Strategies for Reducing Sodium Intake

  • Read food labels carefully: Kidney patients should look for products with no more than 6 to 10% of the daily value for sodium. Here are a few standard food labels that you may run into and what they mean:
    • Sodium-free: Less than 5mg of sodium per serving.
    • Very low-sodium: Less than 35mg per serving.
    • Reduced-sodium: Sodium reduced by 25%.
    • Light in sodium: Sodium reduced by 50%. Be wary, though. Many low sodium products contain potassium chloride as a substitute, which could cause harm if on a restricted potassium diet.
  • Be aware of hidden sodium: Many poultry products are soaked in a saltwater solution.
  • Cook at home more often: This allows you to control the amount of sodium in your food.
  • Use herbs and spices to add flavor: Some flavorful spices and seasonings include Chili powder, Smoked paprika, Lemon zest, Dried oregano, Italian seasoning.
  • Make your own chicken and vegetable stock.
  • Look for pasta and other products without added salt or sodium, and don’t salt your pasta water.
  • Cut back on convenience foods and prepackaged or frozen meals.

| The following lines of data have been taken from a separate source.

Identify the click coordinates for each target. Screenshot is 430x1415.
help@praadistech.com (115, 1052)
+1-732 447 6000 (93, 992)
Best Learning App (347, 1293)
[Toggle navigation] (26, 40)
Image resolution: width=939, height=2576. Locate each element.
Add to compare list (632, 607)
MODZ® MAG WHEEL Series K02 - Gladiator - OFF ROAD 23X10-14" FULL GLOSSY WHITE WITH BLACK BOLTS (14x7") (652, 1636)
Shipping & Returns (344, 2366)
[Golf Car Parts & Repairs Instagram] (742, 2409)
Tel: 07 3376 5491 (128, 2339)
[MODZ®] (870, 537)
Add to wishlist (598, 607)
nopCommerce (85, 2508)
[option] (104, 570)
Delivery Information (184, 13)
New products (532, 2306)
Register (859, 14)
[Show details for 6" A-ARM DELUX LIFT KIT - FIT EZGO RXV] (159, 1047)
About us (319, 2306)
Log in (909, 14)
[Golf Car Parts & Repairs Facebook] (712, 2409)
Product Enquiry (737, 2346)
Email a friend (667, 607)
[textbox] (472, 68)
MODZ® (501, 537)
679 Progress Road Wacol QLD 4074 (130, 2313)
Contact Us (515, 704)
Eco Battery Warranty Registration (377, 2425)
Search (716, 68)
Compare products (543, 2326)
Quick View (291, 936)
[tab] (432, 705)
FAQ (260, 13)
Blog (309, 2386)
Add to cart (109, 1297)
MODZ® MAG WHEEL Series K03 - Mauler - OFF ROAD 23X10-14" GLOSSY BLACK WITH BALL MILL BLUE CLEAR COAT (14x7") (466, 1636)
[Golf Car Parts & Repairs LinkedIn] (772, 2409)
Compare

The Role of Healthcare Professionals

For patients receiving dialysis, the dietitian has been noted to be the most trusted and informative source to guide adherence to both sodium and fluid restrictions (58). In the care of all stages of kidney disease, increasing education and awareness through a multidisciplinary team may better empower patients and guide their dietary self-care. As of 2010, the Center for Medicare and Medicaid Services reimbursement will further support face-to-face educational services provided by qualified professionals, to patients with chronic kidney disease. Sessions may be provided individually, or in a group and may include up to six visits (59). The Patient resource “Sodium and Your CKD Diet: How to Spice Up Your Cooking” offers helpful, straightforward advice on integrating daily sodium intake goals into menu options (60).